Cette appellation péjorative aura, pendant toute la colonisation un effet de cristallisation à connotation négative sur la désignation des Sud-Guinéens. Cette dénomination négative aura à son tour un effet d’hypnose collective qui induira les uns à croire en l’infériorité social, voire même congénitale des Sud-Guinéens. Cet effet se poursuivra même après les indépendances en 1958.

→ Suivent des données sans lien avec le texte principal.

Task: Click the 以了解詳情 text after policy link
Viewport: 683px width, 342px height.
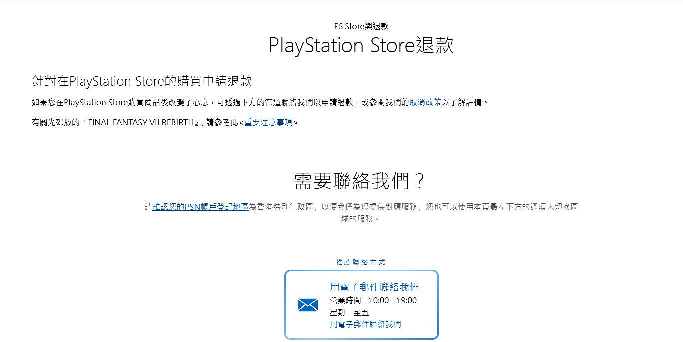Action: pos(462,102)
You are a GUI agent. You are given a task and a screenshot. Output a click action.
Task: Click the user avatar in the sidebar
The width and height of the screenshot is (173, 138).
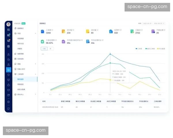coord(9,24)
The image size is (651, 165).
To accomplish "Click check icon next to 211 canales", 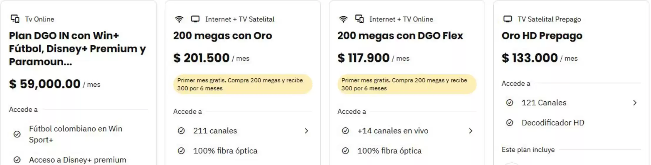I will (x=181, y=131).
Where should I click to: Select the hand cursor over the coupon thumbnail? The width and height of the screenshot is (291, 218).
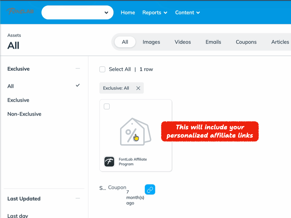[x=136, y=137]
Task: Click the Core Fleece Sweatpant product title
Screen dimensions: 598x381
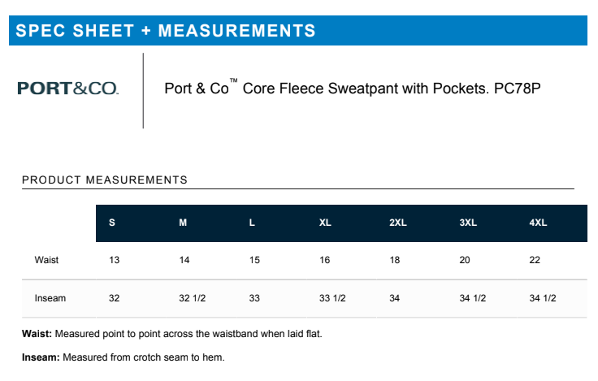Action: (352, 88)
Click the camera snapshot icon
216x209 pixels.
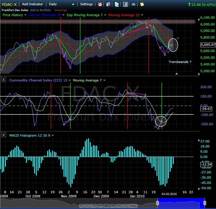(134, 5)
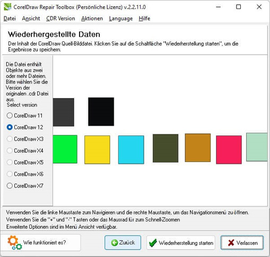Open the Datei menu
The width and height of the screenshot is (270, 257).
click(10, 19)
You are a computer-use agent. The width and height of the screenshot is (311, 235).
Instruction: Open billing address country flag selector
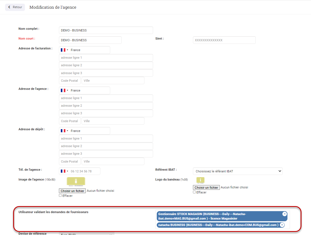[x=64, y=50]
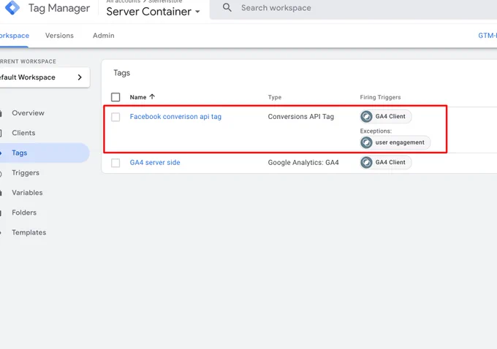Screen dimensions: 497x349
Task: Click the Tag Manager logo icon
Action: pos(12,7)
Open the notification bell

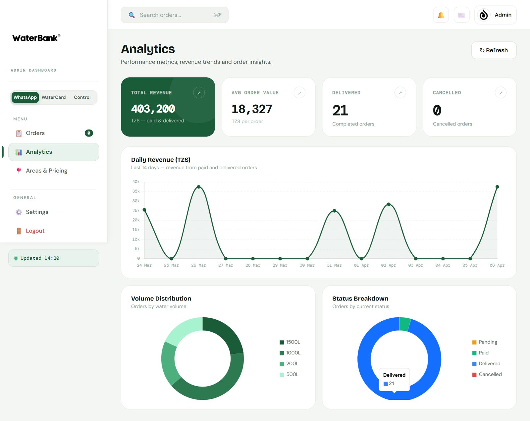click(441, 15)
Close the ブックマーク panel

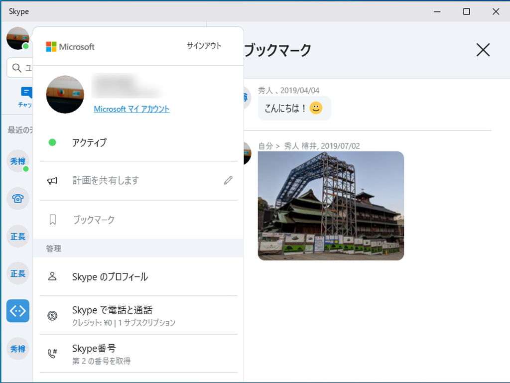483,50
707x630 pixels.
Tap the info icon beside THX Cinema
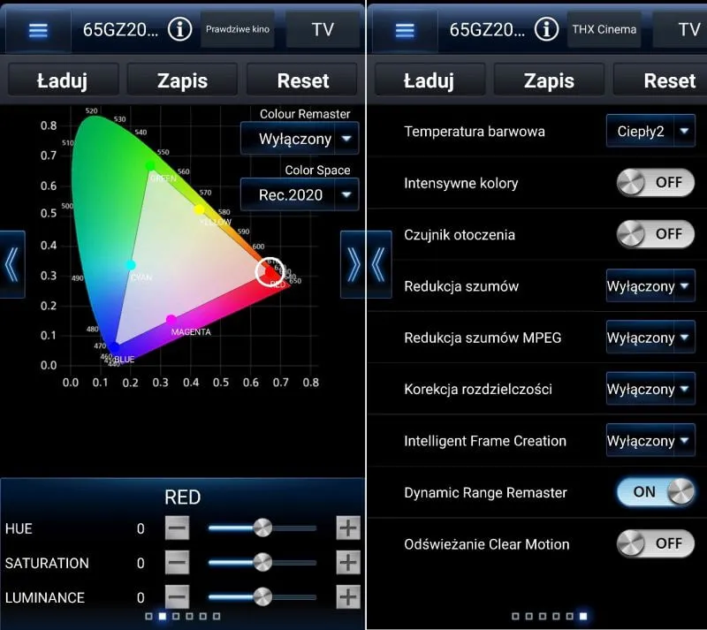coord(546,28)
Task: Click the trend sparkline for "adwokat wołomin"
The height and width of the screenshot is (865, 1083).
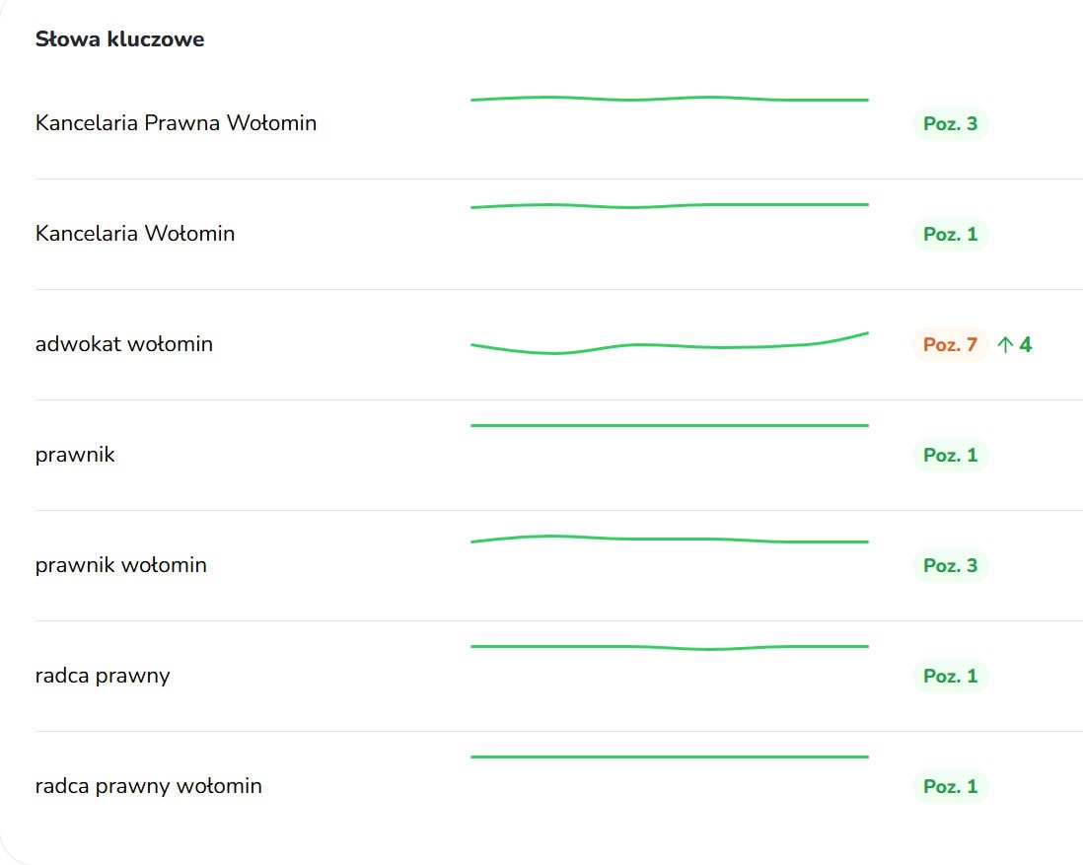Action: tap(670, 345)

Heureusement, cette perception négative des Sud-Guinéens est en voie de changement, notamment depuis les années 1990. En fait, les Sud-Guinéens sont devenus plus mobiles qu’il y a 50 ans. Ils sont présents en France, Allemagne, Belgique, Suisse, Russie, et aux USA, etc. Ils sont présents en Chine, Inde, Pakistan, Sri Lanka, etc. Ils sont présents au Mexique, en Argentine, à Trinidad et Tobago, etc. Ils ont même développé un sens d’organisation sociale de haut niveau. Ils ont des associations régionales dans nombre de pays européens ci-dessus cités, et en Amérique Nord (USA et Canada) ; ils ont mis sur pieds le Conseil Supérieur de la Diaspora « Forestière »; un nombre de plus en plus croissants d’entre-eux sont titulaires de licences, de maitrises et de doctorats dans plusieurs domaines académiques et professionnels. Aussi, ils sont de plus en plus engagés dans le commerce, le sport et la musique, et dans les ONGs. Ces faits parmi d’autres contribuent au changement de leur structure mentale qui transparait tant leurs comportements dont la dimension est de plus en plus universelle.

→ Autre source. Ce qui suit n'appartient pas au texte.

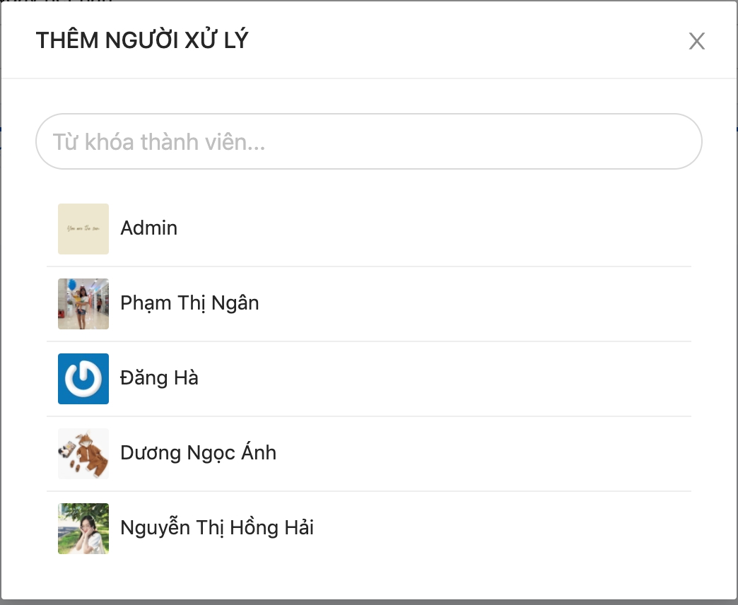Viewport: 738px width, 605px height.
Task: Click empty space in the Dương Ngọc Ánh row
Action: tap(480, 454)
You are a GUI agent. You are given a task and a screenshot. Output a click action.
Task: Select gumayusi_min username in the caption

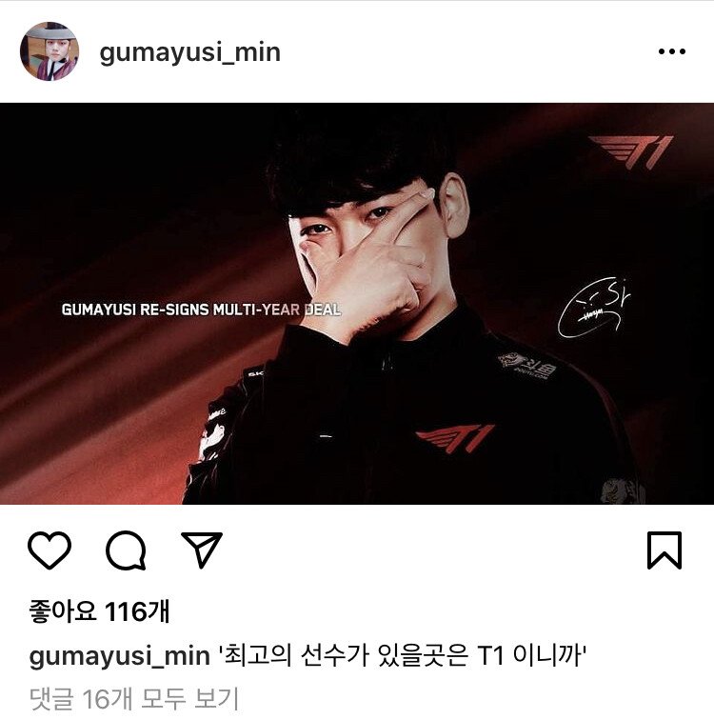(x=119, y=655)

En outre, il faut souligner que leur région est d’importance capitale dans l’économie de la Guinée. Elle est non seulement le site de production agricole vivrière (riz, manioc, haricot, etc.) mais aussi industrielle (hévéa, palmier à huile, soja, etc.). En outre, son sous-sol recèle d’important gisements miniers ( fer, or, diamants, uranium). Ces populations ne devraient donc plus etre à la périphérie de l’économie Guinéenne ; bien au contraire elles doivent etre au centre de cette économie. A César ce qui appartient à César ; au Sud-Guinée ce qui lui appartient. Un tel fait de restructuration d’un système déstructuré ne ferait que rétablir l’équilibre de la justice socioéconomique en Guinée, pour un développement à dimension sociétal pour tous. Mais il faut souligner que le monde est un marché où les acheteurs achètent les peuples aux prix qu’ils affichent devant leur étagères sociales. Si un peuple s’évalue à 1000FG on lui paiera à ce prix ; Par contre s’il s’évalue à 1 milliard les mêmes acheteurs le paieront à ce prix sans rechigner. Il appartient donc aux Sud-Guinéens d’œuvrer au rehaussement de leurs valeurs sur la scène économique et politique Guinéenne et sur la scène internationale. Il est paradoxal que Dieu bénisse un peuple qu’ils acceptent que d’autres peuples le relèguent en second plan au milieu d’ abondances naturelles auxquelles ils ont autant droit que les autres.
P.S. : Le nom Sud-Guinéens désigne tous ceux qui vivent dans la région australe de la Guinée.